* Work item:
Report each line of the entries that contains the word "screenshot", copied in full.

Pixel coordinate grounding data
/---

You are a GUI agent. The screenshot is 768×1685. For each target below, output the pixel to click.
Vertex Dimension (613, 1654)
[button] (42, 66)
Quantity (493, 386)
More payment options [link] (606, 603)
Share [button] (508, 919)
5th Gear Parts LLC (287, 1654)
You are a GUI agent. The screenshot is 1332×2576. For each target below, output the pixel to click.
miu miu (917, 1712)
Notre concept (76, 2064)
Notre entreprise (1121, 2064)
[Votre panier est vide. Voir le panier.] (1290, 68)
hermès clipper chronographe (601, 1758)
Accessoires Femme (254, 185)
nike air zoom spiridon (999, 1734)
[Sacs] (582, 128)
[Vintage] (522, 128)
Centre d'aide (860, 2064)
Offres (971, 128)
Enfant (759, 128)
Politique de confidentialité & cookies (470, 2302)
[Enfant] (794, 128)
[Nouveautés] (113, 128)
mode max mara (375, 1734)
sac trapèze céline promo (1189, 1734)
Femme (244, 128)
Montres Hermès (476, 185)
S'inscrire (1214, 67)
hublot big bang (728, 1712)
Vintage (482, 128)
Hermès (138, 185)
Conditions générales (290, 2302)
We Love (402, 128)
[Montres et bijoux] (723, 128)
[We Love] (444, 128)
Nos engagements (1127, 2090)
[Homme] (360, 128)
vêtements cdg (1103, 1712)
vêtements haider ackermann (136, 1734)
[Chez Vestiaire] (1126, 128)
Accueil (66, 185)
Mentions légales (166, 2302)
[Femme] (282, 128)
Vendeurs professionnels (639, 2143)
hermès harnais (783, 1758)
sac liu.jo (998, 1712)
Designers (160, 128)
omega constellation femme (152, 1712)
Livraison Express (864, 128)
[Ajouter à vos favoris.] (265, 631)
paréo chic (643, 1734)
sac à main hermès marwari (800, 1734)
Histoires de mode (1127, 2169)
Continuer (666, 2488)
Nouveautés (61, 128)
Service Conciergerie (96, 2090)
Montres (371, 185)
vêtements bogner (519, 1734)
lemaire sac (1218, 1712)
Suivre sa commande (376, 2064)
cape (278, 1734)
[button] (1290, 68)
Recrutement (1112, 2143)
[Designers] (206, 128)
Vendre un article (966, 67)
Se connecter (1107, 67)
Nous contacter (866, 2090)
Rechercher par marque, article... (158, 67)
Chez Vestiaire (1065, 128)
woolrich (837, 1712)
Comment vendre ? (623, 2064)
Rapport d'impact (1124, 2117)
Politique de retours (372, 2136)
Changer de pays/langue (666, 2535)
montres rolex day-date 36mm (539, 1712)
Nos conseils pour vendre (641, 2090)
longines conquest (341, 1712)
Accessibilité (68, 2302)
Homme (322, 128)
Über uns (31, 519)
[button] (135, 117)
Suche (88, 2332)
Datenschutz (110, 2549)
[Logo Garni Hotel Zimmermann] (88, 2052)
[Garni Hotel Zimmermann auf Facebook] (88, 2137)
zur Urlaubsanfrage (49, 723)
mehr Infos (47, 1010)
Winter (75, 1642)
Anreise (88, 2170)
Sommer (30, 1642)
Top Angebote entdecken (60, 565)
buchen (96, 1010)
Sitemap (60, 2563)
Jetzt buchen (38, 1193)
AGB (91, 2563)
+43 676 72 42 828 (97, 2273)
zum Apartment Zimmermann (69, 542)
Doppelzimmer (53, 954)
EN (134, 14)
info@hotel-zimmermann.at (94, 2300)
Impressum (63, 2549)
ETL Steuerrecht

\---

* Response area:
You are a GUI agent. The screenshot is 768×1685. For each target below, output the pixel to click.
You are a GUI agent. The screenshot is 1332×2576. For each target below, output the pixel to click.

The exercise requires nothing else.